1.) An 1854 remedy for constipation:
In a letter Edward Hitchcock wrote to his son, Edward Hitchcock, Jr., he writes: “I am sorry to hear that Mary [Hitchcock Jr.’s wife] is unwell: yet I think she cannot be well so long as troubled with obstinate constipation. I am sorry I did not converse with her about it: for this has been one of my troubles. Yet I have conquered it mainly by coarse bread, applesauce, and milk diet. Perhaps she would prefer the disease to the remedy.” Hitchcock was constantly ill and it’s rare to find a letter from him that doesn’t mention his poor state of health, but generally his ailments included fatigue and problems with his lungs, so I just had to laugh at this unexpected ailment and cure.
2.) A pocketful of bats:
In October of 1860, Edward Hitchcock, Jr. was traveling in Switzerland. One of the letters written to him during this time includes pieces written by six members of the Hitchcock family. Charles H. Hitchcock, who was 23 or 24 at the time, had just been involved in a naming ceremony to name a summit in Dorset, Vermont, “Mt. Eolus” [now Mt. Aeolus]. I was surprised to read this passage about the trip to Vermont: “I obtained a pocketful of bats at the Eolian cave …” At first I assumed this meant dead bats, but I read on “… and have them now in a glass before me. There are five or six of them. They are now quite active, though torpid when taken from the cave. One flew out of my pocket on the way down the Mt. Two of them have been flying round my room, & one I rather think got out of the house & flew to the church. […]I have just let my bats loose & they are flying all over the room with great joy.”

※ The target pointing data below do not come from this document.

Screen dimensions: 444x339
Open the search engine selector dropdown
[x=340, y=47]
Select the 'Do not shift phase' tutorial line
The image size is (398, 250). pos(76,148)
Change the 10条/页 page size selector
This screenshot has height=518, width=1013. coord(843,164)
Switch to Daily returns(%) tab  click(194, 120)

The letter seems to indicate that Charles was back in Amherst at the time of writing. How Charles not only managed to take “five or six” live bats from a cave in Vermont but also managed to get them home to Amherst (a two-hour car ride now, Dorset, VT, to Amherst, MA, was quite the journey in 1860) I have no idea, but it’s impressive to say the least.

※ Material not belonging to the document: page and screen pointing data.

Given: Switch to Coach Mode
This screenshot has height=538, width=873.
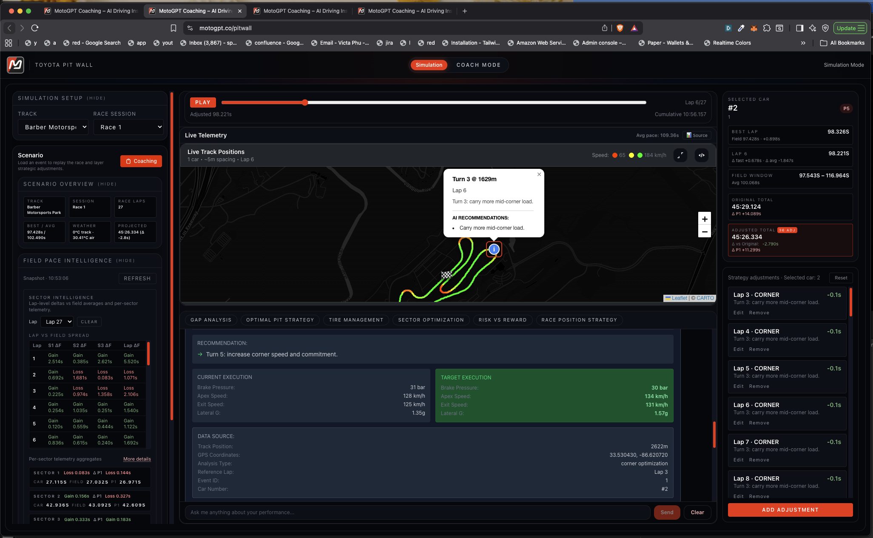Looking at the screenshot, I should [478, 65].
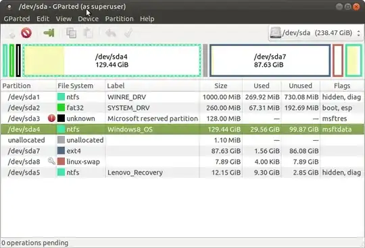Viewport: 365px width, 248px height.
Task: Select the /dev/sda7 ext4 row
Action: tap(183, 151)
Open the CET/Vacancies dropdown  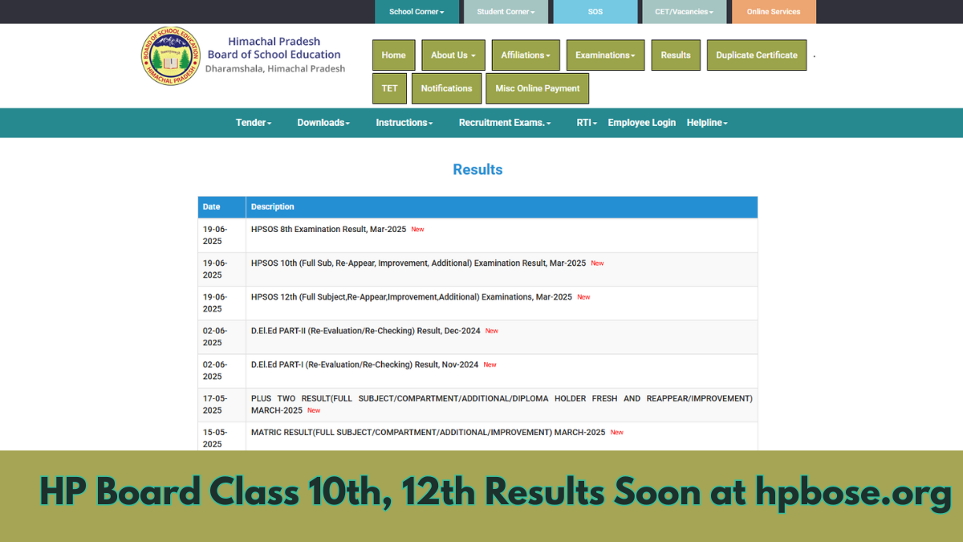coord(684,12)
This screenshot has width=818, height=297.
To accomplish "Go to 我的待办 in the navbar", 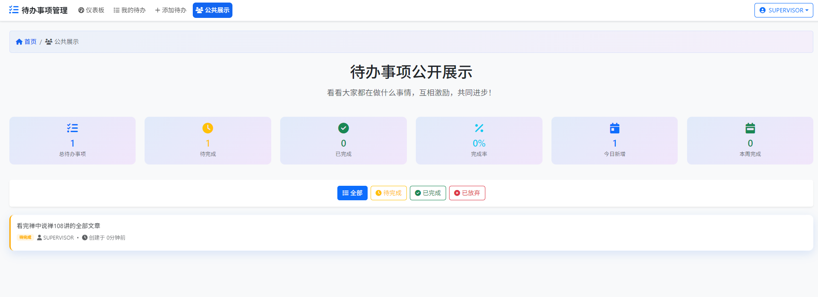I will click(x=130, y=10).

3.) Hitchcock and publication
Hitchcock kept up correspondence with Benjamin Silliman, founder and editor of the American Journal of Science, and they were constantly discussing scholarly publishing either for the Journal or other publications. In one letter (I unfortunately can’t recall which), Hitchcock tells Silliman that he has sent a review to a different publication. He apparently didn’t think the publication was well run, because he confided to Silliman that submitting his review was equivalent to “throwing it into the Dead Sea.”
4.) A sermon for children
From 1821 to 1825 Hitchcock was minister at the Congregational Church in Conway, MA. His sermon “Duties of Children,” is the first I read intended for the children in his congregation. For the most part, Hitchcock didn’t rely on the “hellfire and brimstone” approach to preaching, but his sermon to children uses that strategy and is the most morbid of all those I read. Hitchcock tells his young listeners: “And let me tell you that every one of you must die too. It will not be long before the bell will toll at your funerals and you will be put into the coffin and covered up with earth.” He also tells the children about what happened to people who told others about Jesus during times of hostility to Christianity, saying “Very many were thrown into the fire and burned to death – others were torn to pieces by wild beasts.” I’m sure he gave those children nightmares!

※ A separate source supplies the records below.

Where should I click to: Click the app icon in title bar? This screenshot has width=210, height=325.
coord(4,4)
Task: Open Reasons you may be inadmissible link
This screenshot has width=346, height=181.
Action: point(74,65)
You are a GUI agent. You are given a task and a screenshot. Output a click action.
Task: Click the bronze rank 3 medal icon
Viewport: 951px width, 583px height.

5.) Love notes to Orra White
Edward and Orra White Hitchcock were married May 31, 1821. In the archives, we have a small number of love notes arranging late night trysts between them prior to their marriage. One September 6, Edward wrote to his future wife:
“Do you think, Orra, if you should go up to Harriet’s towards night we would make it so muddy, dark and rainy this evening that it would be impossible for you to get back tonight? If such should be your belief I assure you I should be very happy to be placed in the same predicament (after Mr. Eliphlalet & wife have gone to bed) or in other words ‘I’ll be with you bye & bye’”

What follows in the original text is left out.